▽

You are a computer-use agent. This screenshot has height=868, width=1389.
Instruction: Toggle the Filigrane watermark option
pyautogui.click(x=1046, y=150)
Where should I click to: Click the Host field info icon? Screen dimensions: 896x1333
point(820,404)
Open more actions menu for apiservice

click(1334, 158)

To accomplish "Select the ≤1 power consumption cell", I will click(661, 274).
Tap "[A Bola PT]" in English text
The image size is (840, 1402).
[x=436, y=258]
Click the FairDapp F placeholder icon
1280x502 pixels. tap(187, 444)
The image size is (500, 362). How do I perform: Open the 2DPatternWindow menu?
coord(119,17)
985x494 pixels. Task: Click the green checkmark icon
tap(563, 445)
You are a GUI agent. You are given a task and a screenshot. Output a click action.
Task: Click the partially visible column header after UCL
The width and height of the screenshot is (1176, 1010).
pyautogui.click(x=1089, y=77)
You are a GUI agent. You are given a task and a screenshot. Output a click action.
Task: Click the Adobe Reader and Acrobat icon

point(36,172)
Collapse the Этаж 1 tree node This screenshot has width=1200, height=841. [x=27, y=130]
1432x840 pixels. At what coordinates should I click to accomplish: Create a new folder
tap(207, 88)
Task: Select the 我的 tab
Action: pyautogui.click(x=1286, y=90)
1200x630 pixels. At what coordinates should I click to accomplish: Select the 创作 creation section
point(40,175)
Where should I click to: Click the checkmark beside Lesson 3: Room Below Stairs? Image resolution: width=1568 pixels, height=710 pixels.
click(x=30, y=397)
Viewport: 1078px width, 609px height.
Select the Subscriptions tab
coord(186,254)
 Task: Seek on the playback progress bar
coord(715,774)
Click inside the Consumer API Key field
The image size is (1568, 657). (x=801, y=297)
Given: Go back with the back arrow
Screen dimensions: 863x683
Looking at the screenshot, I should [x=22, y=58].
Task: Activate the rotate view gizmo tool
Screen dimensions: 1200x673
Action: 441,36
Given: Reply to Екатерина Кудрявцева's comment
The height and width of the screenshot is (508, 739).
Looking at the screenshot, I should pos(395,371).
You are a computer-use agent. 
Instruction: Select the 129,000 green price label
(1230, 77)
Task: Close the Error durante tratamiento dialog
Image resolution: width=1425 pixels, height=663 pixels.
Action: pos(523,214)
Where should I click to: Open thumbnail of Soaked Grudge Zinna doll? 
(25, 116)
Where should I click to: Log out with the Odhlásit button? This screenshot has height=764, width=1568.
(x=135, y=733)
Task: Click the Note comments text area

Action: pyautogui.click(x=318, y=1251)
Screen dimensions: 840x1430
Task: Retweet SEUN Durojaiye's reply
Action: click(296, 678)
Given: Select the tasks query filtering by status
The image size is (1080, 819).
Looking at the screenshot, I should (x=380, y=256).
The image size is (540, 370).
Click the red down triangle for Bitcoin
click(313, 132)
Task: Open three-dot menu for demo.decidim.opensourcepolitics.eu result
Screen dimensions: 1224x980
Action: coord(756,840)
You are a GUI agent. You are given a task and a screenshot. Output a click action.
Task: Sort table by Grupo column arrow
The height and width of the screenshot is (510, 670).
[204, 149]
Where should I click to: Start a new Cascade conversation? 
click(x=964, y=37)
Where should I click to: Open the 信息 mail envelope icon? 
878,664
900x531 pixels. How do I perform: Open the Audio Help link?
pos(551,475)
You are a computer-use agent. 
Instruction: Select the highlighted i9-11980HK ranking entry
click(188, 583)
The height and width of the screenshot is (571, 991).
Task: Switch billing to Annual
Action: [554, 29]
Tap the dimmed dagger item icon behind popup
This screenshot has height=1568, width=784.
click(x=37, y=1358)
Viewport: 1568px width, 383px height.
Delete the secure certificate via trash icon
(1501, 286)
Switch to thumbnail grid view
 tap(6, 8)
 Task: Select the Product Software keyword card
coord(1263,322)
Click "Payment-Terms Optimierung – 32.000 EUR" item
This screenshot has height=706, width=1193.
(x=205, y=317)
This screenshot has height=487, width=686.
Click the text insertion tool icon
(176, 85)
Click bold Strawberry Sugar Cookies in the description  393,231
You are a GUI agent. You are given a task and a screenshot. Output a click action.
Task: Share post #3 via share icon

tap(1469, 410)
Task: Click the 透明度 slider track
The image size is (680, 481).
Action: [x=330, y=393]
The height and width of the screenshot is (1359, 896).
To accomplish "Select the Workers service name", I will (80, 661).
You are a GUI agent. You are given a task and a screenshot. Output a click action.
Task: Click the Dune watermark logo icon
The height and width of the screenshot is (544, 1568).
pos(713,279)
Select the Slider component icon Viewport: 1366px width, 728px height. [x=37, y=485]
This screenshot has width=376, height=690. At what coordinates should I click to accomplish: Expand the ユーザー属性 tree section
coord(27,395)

△

● **Work item**
Starting with the first line of the entries and ending with the line that has "Collapse the Этаж", copy each line exactly and add nothing.

● **Answer section**
You are a computer-use agent. This screenshot has height=868, width=1389.
Instruction: Toggle the Filigrane watermark option
pyautogui.click(x=1046, y=150)
Where should I click to: Click the Host field info icon? Screen dimensions: 896x1333
point(820,404)
Open more actions menu for apiservice

click(1334, 158)

To accomplish "Select the ≤1 power consumption cell", I will click(661, 274).
Tap "[A Bola PT]" in English text
The image size is (840, 1402).
[x=436, y=258]
Click the FairDapp F placeholder icon
1280x502 pixels. tap(187, 444)
The image size is (500, 362). How do I perform: Open the 2DPatternWindow menu?
coord(119,17)
985x494 pixels. Task: Click the green checkmark icon
tap(563, 445)
You are a GUI agent. You are given a task and a screenshot. Output a click action.
Task: Click the partially visible column header after UCL
The width and height of the screenshot is (1176, 1010).
pyautogui.click(x=1089, y=77)
You are a GUI agent. You are given a task and a screenshot. Output a click action.
Task: Click the Adobe Reader and Acrobat icon

point(36,172)
Collapse the Этаж 1 tree node This screenshot has width=1200, height=841. [x=27, y=130]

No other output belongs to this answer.